The drugs we use are for outdated theories of mental illness. They are still used for many reasons-they make money, doctors see definite effects etc... This world isn't perfect. The flow of information isn't perfect.
Most people respond to adhd medications. That's why college students use them to study better and more. The medications aren't specifically fixing your son's specific problem. They are having an effect on him like they would everyone else.
I don't know what's wrong with your son. No one does. No one can. I can't tell you it's the wrong thing to give your son these medications- no one can know the outcome, but I can tell you that add medications have the potential to make a person psychotic and once they become psychotic they will get treated with an "antipsychotic."
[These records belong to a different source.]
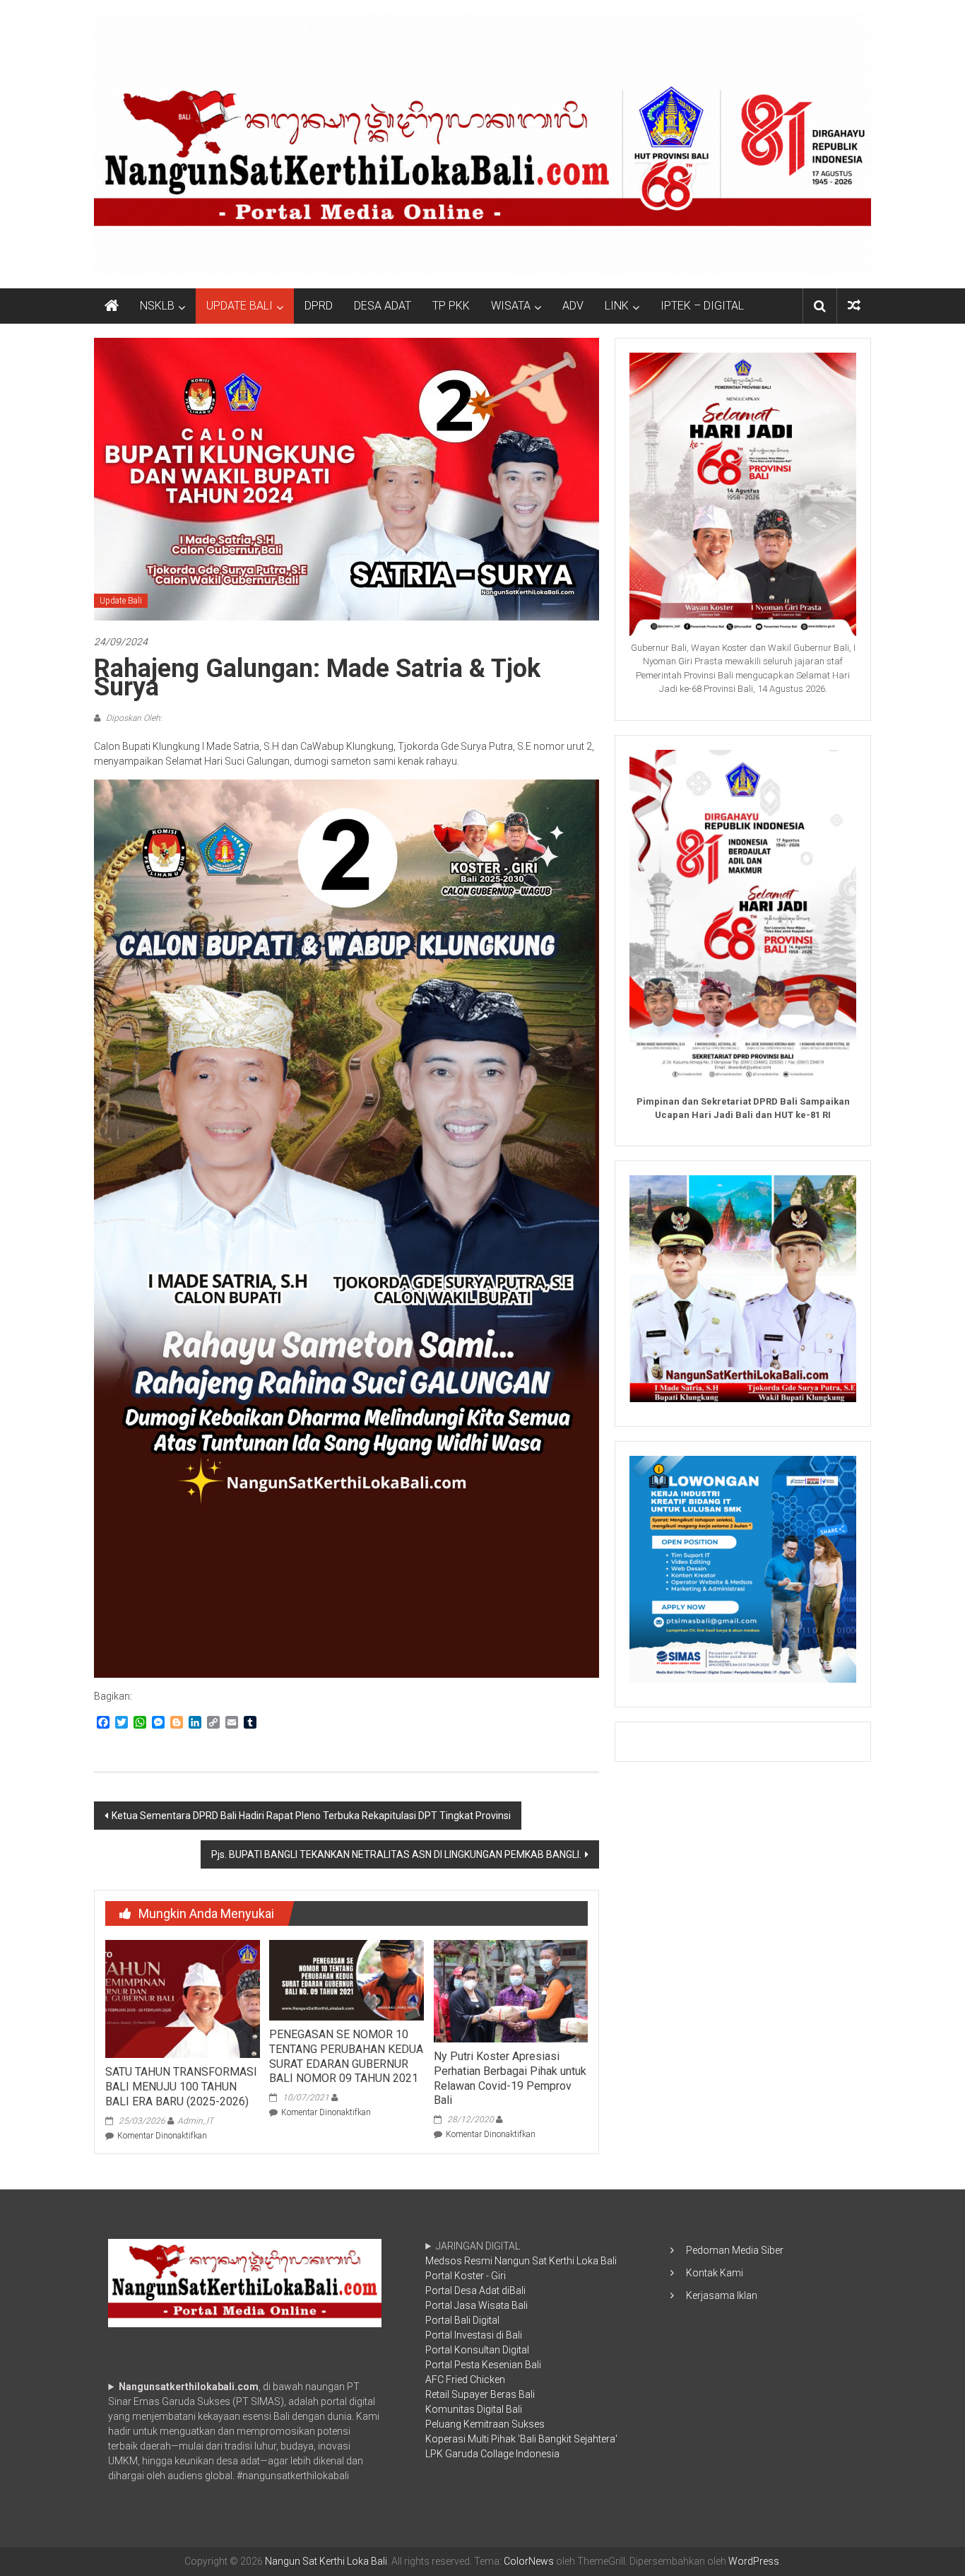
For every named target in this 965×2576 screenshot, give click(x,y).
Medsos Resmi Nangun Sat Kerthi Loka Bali (521, 2260)
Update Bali (121, 601)
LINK (617, 305)
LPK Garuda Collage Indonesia (492, 2453)
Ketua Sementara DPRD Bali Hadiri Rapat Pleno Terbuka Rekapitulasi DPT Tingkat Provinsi (311, 1815)
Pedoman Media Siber (734, 2250)
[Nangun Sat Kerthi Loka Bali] (111, 306)
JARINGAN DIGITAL (521, 2349)
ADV (573, 305)
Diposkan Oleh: (133, 718)
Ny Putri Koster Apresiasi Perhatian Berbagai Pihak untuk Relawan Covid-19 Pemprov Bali (510, 2078)
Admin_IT (195, 2121)
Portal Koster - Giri (465, 2275)
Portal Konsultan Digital (477, 2350)
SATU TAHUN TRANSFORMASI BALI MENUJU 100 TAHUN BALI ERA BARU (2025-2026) (181, 2086)
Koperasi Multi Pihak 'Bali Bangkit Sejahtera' (521, 2439)
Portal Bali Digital (462, 2320)
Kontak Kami (714, 2272)
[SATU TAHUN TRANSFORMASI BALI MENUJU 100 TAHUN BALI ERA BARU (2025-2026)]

I also know that all of the psychiatric medications have the potential to cause neurological side effects.
Some things you don't find out until it happens to you. I really hope that things go well for you and your son.

mef123
August, 16 2011 at 10:51 am

I completely agree. But mine is a little different. My sister has been telling me how to parent. My son has adhd and an anxiety disorder. He doesn't like to go out much, he sees a psychiatrist and a therapist. I'm doing the best I can to get him to do things. At the same time I'm dealing with my own problems, bipolar and anxiety. She makes me feel small like I'm a bad parent.